***** Data to use *****

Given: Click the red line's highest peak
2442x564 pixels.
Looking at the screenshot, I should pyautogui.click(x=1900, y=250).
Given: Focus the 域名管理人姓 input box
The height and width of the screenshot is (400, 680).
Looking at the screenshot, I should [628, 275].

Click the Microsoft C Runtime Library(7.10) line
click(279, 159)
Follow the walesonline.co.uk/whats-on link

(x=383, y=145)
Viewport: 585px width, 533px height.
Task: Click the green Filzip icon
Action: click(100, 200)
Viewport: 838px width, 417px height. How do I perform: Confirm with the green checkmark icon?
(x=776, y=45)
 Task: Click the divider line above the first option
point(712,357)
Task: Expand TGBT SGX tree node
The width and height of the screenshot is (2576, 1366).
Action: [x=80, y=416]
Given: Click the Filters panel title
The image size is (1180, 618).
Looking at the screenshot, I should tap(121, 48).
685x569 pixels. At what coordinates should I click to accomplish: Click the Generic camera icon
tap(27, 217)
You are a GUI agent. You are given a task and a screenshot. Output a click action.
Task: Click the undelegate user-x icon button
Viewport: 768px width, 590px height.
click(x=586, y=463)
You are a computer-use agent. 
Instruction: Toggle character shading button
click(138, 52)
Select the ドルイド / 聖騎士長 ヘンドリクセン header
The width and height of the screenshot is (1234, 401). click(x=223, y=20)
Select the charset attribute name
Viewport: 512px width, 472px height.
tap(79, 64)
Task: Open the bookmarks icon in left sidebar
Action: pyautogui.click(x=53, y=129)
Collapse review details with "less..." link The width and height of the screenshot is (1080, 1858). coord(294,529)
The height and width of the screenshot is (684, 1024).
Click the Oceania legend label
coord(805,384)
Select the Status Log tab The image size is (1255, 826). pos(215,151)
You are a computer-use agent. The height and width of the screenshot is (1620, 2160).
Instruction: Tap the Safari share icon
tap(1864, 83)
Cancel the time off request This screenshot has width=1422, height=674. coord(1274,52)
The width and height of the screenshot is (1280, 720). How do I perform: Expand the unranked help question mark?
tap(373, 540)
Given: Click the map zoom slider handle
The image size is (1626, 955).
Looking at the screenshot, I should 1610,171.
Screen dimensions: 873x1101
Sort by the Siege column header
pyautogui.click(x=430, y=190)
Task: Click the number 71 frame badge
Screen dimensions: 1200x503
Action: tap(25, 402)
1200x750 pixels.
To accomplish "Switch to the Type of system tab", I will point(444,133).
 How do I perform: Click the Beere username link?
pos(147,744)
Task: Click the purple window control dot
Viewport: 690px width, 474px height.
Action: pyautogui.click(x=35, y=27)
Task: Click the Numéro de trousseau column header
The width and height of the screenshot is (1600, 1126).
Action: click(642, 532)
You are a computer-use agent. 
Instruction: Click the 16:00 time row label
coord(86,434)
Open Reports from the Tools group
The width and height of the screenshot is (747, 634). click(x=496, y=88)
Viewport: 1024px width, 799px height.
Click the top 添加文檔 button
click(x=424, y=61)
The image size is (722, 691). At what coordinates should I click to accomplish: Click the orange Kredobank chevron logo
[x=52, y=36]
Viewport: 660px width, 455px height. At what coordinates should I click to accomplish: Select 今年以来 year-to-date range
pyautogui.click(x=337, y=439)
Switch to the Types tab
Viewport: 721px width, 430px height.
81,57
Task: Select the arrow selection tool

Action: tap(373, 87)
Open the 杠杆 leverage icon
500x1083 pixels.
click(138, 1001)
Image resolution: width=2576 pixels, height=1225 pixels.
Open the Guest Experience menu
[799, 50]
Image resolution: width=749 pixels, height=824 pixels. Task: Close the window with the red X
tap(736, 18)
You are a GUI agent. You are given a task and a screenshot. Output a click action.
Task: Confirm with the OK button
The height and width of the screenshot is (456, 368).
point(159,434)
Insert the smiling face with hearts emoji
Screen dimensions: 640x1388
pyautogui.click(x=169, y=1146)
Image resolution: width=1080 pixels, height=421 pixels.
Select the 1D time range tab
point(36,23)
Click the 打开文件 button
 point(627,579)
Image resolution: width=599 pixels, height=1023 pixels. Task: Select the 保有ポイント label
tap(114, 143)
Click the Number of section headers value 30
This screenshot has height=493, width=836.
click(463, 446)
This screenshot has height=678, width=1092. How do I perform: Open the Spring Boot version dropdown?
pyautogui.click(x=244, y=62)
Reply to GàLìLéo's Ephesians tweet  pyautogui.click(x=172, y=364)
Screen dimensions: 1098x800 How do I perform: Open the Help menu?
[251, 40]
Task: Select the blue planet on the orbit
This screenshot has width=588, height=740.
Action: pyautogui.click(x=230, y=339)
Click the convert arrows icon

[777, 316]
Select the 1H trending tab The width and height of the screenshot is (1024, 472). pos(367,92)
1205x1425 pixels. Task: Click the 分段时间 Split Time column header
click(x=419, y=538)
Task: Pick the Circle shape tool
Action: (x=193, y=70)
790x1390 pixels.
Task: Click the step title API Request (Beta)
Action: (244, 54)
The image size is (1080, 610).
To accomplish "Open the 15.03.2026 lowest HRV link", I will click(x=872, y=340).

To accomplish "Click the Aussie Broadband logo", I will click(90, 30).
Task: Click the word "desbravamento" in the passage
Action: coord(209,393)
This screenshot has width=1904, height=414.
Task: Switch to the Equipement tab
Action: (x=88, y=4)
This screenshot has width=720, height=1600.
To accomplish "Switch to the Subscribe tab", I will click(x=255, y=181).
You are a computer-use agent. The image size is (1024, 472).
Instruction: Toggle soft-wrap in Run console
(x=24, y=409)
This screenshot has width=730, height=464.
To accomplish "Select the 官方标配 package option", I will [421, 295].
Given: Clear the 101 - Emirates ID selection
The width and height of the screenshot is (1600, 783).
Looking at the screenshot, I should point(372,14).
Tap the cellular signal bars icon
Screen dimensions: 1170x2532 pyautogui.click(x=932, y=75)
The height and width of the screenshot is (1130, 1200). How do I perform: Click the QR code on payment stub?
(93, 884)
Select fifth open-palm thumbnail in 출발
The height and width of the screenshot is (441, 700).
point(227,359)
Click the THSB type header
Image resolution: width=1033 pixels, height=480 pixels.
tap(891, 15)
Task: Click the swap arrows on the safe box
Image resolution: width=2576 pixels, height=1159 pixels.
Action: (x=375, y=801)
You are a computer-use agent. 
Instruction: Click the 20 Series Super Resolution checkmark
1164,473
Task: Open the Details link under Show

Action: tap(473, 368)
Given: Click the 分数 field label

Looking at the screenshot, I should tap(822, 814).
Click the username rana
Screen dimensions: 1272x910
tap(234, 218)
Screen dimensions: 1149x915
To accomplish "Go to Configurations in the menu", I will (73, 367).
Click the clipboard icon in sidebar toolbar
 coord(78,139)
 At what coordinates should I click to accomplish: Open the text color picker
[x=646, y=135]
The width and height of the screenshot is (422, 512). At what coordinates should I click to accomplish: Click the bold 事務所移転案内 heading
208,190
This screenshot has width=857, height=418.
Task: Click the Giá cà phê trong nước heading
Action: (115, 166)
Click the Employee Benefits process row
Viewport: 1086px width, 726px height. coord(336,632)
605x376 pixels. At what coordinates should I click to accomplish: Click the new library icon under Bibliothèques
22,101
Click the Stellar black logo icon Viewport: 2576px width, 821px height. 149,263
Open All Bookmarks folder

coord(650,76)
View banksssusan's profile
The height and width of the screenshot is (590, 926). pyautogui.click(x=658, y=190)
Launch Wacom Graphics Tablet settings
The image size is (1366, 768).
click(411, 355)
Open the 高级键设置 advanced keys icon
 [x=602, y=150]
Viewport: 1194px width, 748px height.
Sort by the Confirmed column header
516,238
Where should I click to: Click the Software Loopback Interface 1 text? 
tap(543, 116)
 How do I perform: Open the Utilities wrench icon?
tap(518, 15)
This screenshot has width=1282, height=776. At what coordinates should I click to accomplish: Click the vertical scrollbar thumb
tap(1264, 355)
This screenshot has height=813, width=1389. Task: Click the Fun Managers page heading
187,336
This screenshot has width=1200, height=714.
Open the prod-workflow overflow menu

*****

What is required:
Set down exactly, and only, the lines from the one containing "605x376 pixels. At" through the final line of the entries above.

Output for this exercise:
605x376 pixels. At what coordinates should I click to accomplish: Click the new library icon under Bibliothèques
22,101
Click the Stellar black logo icon Viewport: 2576px width, 821px height. 149,263
Open All Bookmarks folder

coord(650,76)
View banksssusan's profile
The height and width of the screenshot is (590, 926). pyautogui.click(x=658, y=190)
Launch Wacom Graphics Tablet settings
The image size is (1366, 768).
click(411, 355)
Open the 高级键设置 advanced keys icon
 [x=602, y=150]
Viewport: 1194px width, 748px height.
Sort by the Confirmed column header
516,238
Where should I click to: Click the Software Loopback Interface 1 text? 
tap(543, 116)
 How do I perform: Open the Utilities wrench icon?
tap(518, 15)
This screenshot has width=1282, height=776. At what coordinates should I click to accomplish: Click the vertical scrollbar thumb
tap(1264, 355)
This screenshot has height=813, width=1389. Task: Click the Fun Managers page heading
187,336
This screenshot has width=1200, height=714.
Open the prod-workflow overflow menu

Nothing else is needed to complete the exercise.